La Russia è riuscita in un intento difficilissimo. Sostenere il governo siriano, rimanere partner dell’Iran durante tutte le fase più calde del conflitto, e infine ritagliarsi il ruolo di garante della sicurezza di Israele. Un ruolo difficilissimo che per molti mesi è stato visto come una contraddizione, ma che invece si sta rivelando come l’unica strategia che il Cremlino poteva perseguire per salvare il conflitto e i risultati ottenuti.

Israele ha fatto pressioni enormi sul Cremlino perché usasse la sua influenza su Assad e su Teheran per ridimensionare la presenza militare iraniana in Siria. Queste pressioni hanno portato  una situazione di crisi in cui, per molti mesi, si è rischiata la guerra. Ma un conflitto non è mai stato il vero obiettivo di nessuno. È stato tutto parte di un disegno molto più ampio dove l’unico obiettivo era quello di cercare di ottenere quanto possibile da questa guerra.

Per Israele, il massimo ottenibile, fino a questo momento, è l’allontanamento delle forze iraniane e legate all’Iran dal suo confine. Netanyahu vuole ilo totale ritiro dalla Siria, ma da Mosca hanno già fatto capire di non essere in grado di poter far scomparire le forze di Teheran dal Paese.
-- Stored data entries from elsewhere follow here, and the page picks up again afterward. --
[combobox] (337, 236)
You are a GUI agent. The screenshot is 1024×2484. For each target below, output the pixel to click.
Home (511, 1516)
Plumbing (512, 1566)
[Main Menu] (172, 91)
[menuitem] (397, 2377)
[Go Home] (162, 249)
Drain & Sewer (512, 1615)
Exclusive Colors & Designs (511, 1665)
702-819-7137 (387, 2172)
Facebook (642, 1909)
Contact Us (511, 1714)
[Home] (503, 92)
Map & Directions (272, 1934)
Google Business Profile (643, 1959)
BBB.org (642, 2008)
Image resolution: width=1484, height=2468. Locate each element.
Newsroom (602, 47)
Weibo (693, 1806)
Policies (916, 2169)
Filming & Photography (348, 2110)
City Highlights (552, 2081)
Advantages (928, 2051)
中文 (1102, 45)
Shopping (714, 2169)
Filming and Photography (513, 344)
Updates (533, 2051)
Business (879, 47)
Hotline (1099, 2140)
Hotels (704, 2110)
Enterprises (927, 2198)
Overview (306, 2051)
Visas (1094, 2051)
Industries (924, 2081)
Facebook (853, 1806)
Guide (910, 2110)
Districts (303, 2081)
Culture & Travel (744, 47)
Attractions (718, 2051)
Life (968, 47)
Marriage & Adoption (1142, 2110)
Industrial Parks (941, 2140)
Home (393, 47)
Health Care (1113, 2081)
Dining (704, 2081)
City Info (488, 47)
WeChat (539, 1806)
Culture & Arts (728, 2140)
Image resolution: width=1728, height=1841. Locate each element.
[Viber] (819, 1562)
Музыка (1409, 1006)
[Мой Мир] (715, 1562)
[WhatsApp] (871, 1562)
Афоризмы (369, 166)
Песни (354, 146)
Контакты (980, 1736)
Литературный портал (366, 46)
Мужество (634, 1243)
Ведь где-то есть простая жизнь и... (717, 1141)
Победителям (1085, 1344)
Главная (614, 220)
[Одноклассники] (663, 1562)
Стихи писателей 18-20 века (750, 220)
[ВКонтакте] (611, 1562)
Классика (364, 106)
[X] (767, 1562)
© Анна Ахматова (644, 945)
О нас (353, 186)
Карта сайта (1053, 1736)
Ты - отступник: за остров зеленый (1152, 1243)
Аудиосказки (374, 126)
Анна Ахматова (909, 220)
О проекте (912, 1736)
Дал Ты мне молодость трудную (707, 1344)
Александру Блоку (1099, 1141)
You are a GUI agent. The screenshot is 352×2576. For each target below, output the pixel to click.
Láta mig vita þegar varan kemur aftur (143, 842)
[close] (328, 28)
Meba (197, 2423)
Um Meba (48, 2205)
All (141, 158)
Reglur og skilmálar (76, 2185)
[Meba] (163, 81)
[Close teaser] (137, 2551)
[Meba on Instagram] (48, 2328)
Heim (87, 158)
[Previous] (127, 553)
Più facile, invece, che esse si ritirino dalla fascia di confine con Israele.

E infatti, secondo quanto comunicato dai vertici militari russi, le forze iraniane hanno già ritirato le loro armi pesanti ad una distanza di 85 km dalle alture del Golan occupate da Israele. Segnali importanti che vanno di pari passo con i raid israeliani contro lo Stato islamico nel sud del Paese. La guerra è cambiata. E così anche gli obiettivi. Lo ha fatto capire lo stesso ministro della Difesa israeliano Avigdor Lieberman in queste ore: “Per quanto riguarda quello che succede dall’altro lato, in Siria, dal nostro punto di vista la situazione sta ritornando allo stato in cui era prima della guerra civile”.